_Work to be completed_.
All of the entries must be reproduced exactly, with no images carried over.

_Provided material_.
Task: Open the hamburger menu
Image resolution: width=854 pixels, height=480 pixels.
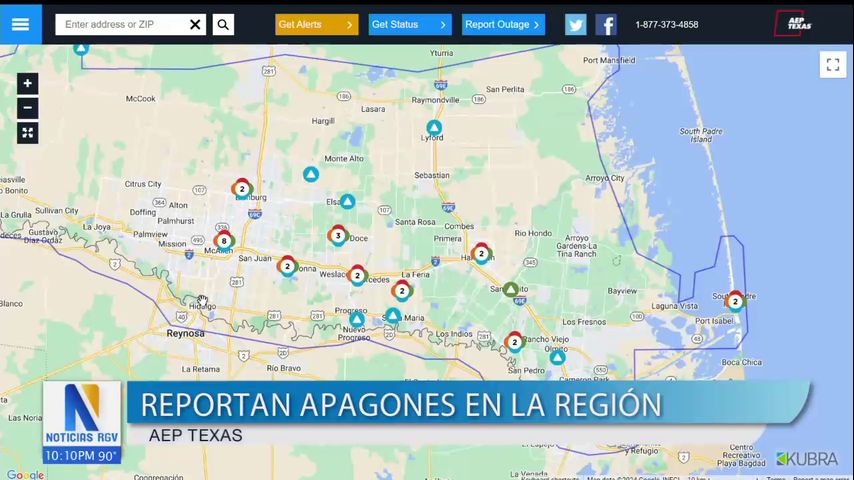Action: [20, 24]
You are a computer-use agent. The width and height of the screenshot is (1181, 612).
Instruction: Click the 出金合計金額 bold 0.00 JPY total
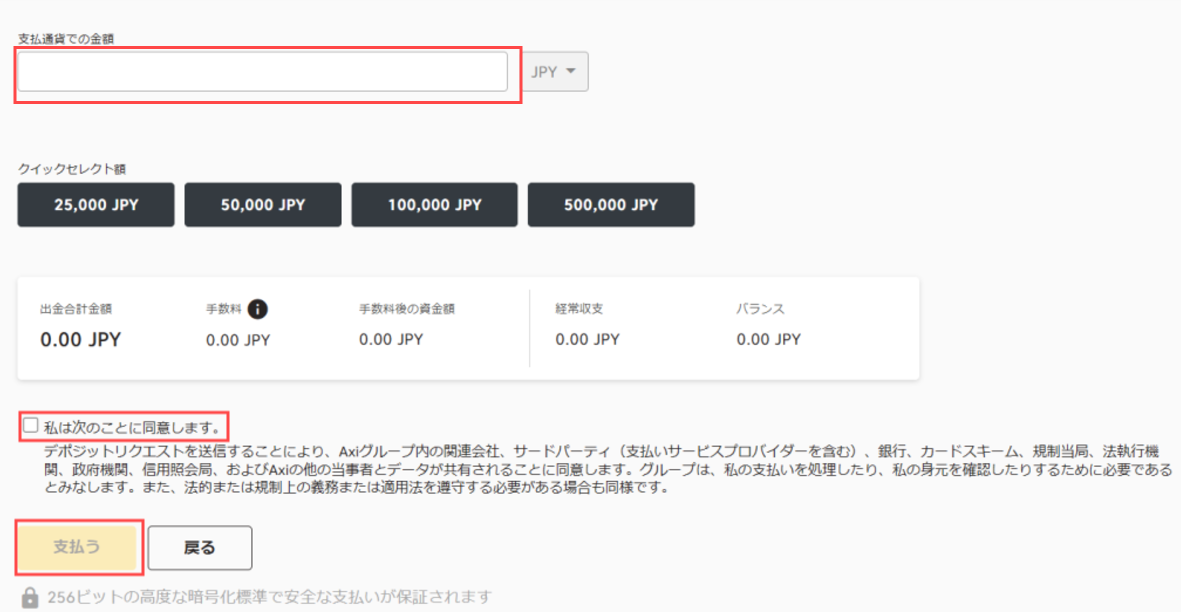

_Task solution_.
Task: Open the hamburger menu
Image resolution: width=854 pixels, height=480 pixels.
Action: [20, 24]
You are a computer-use agent. The width and height of the screenshot is (1181, 612).
Instruction: Click the 出金合計金額 bold 0.00 JPY total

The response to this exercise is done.